The World Council of Churches (WCC) has closely followed the Climate COP29 and Biodiversity COP16 and will also be present at the Combating Desertification COP16. Against this background, and in this decisive moment for future generations of life on Earth, the WCC Executive Committee, meeting in Cyprus on 20-26 November 2024, calls on governments to:

  • Take a holistic approach to tackling the interconnected climate, biodiversity, and land desertification crises; 
  • Ramp up National Biodiversity Strategy and Action Plans (NBSAPs) and Nationally Determined Contributions (NDCs) commensurate to the gravity of the triple planetary crises;
  • Deliver need-focused, at-scale, grant-based, and timely resourcing for climate, biodiversity and land protection and restoration; and
  • Redirect public spending away from wars and the military industrial complex, eliminate subsidies to the fossil fuel industry, work for the cancellation of the sovereign debts of poorer climate-vulnerable countries, and implement progressive wealth and pollution taxes to free up resources to invest in decarbonisation, safeguarding of biodiversity, and land rehabilitation, and to mitigate inequality that impedes environmental action.

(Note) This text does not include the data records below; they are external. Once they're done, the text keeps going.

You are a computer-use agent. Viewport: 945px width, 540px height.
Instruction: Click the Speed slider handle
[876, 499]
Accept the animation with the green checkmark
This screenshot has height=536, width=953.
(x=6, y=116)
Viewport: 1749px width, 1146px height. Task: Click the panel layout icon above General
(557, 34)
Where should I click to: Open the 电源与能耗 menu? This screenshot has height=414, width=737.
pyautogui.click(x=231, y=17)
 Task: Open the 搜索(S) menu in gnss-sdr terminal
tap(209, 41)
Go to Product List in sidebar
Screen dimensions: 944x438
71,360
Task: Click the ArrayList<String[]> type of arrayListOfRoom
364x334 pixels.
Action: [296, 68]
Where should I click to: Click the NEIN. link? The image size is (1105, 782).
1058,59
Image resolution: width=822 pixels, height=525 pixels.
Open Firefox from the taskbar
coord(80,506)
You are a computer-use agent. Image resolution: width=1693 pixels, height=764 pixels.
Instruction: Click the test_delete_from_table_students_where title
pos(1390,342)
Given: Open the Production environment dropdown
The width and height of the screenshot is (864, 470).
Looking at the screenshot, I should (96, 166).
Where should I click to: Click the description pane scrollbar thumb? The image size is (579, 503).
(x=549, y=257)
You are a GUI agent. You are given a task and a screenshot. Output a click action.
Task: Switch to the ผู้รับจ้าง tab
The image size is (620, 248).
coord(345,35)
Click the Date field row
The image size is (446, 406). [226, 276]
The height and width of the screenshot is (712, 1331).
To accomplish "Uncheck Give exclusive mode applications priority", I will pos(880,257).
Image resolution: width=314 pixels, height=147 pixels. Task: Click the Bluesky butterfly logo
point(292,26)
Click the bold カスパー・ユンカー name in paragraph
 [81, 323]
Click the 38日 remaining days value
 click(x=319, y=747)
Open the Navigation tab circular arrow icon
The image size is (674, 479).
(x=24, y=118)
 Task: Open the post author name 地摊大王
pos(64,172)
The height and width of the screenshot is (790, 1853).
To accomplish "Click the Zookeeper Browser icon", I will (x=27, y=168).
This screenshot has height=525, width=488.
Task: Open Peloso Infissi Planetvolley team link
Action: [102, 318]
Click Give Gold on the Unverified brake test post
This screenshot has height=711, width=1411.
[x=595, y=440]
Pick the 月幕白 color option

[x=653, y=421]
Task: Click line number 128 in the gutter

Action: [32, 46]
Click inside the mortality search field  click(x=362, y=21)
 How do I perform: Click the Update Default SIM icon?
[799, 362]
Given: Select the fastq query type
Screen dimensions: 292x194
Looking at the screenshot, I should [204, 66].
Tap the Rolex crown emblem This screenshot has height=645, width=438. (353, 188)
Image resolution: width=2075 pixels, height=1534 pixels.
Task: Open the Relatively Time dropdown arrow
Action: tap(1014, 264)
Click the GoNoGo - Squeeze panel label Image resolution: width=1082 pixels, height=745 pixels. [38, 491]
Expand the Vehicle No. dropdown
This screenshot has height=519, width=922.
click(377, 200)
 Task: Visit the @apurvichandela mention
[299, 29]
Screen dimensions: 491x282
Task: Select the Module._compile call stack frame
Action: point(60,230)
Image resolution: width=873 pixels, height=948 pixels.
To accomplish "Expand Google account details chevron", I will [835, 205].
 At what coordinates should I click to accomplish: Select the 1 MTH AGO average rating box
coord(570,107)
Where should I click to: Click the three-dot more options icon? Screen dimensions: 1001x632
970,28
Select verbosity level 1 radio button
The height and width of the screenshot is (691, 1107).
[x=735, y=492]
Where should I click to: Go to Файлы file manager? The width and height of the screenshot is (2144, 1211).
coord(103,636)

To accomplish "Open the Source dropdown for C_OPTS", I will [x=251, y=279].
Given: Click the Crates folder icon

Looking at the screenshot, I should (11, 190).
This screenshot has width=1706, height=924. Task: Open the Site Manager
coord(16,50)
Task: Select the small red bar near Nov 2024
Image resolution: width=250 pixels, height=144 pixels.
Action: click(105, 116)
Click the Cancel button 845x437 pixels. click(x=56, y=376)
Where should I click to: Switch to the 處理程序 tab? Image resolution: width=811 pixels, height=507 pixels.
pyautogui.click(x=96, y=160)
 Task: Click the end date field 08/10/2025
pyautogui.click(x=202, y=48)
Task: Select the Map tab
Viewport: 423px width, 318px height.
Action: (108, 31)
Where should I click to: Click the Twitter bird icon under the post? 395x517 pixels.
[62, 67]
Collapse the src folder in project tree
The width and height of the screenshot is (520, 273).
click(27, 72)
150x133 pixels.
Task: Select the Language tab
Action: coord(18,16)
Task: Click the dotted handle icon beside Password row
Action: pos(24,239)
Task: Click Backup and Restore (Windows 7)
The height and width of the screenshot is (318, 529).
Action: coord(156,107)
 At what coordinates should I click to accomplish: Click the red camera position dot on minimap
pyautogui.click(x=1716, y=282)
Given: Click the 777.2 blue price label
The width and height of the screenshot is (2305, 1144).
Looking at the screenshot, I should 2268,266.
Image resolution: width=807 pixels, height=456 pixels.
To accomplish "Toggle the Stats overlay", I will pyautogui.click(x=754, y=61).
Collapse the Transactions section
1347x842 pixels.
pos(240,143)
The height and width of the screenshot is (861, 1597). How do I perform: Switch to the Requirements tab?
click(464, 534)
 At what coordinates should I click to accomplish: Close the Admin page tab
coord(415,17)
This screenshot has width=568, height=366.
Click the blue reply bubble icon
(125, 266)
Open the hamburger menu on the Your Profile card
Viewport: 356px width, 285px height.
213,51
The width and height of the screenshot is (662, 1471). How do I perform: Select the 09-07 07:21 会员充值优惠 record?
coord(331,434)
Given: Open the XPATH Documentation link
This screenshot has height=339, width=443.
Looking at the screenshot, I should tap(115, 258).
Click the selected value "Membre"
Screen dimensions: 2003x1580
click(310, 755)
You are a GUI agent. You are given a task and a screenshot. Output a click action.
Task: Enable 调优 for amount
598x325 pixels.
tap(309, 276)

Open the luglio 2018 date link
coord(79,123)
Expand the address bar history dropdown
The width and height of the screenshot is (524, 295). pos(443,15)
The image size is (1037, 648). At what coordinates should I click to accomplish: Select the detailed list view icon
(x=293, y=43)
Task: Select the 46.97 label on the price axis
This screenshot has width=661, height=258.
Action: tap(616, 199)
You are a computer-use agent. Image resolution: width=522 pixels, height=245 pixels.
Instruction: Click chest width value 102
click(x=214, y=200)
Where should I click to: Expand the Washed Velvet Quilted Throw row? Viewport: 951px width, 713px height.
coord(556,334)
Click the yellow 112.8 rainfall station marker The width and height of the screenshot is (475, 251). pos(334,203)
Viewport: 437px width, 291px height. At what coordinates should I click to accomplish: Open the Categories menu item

The Executive Committee further calls on member churches and ecumenical partners to:

  • Challenge and dismantle theologies distorted by political, economic and ideological interests that seek to commodify life, land and God’s Creation
  • Promote life-affirming theologies – inspired by the spiritualities of Pacific and Indigenous Peoples – that recognise the inherent dignity of living beings, land, and all Creation, and embrace systemic metanoia(repentance leading to a fundamental change of heart and life) - transforming our prevailing ways of producing, consuming, distributing and investing;
  • Concertedly prepare for the 2025 Climate COP30 in Belém, Brazil, which offers an opportunity to reshape global climate negotiations for the common good, in partnership with Indigenous and other people’s movements and with reference to reflections and resources from the Ecumenical Indigenous Peoples Network; and 
  • Work towards visible unity in tackling the global environmental crisis, mobilising and amplifying actions at different levels, and participating in shaping, launching and giving life to an Ecumenical Decade for Climate Justice Action in 2025 as called for by the WCC 11th Assembly in Karlsruhe in 2022.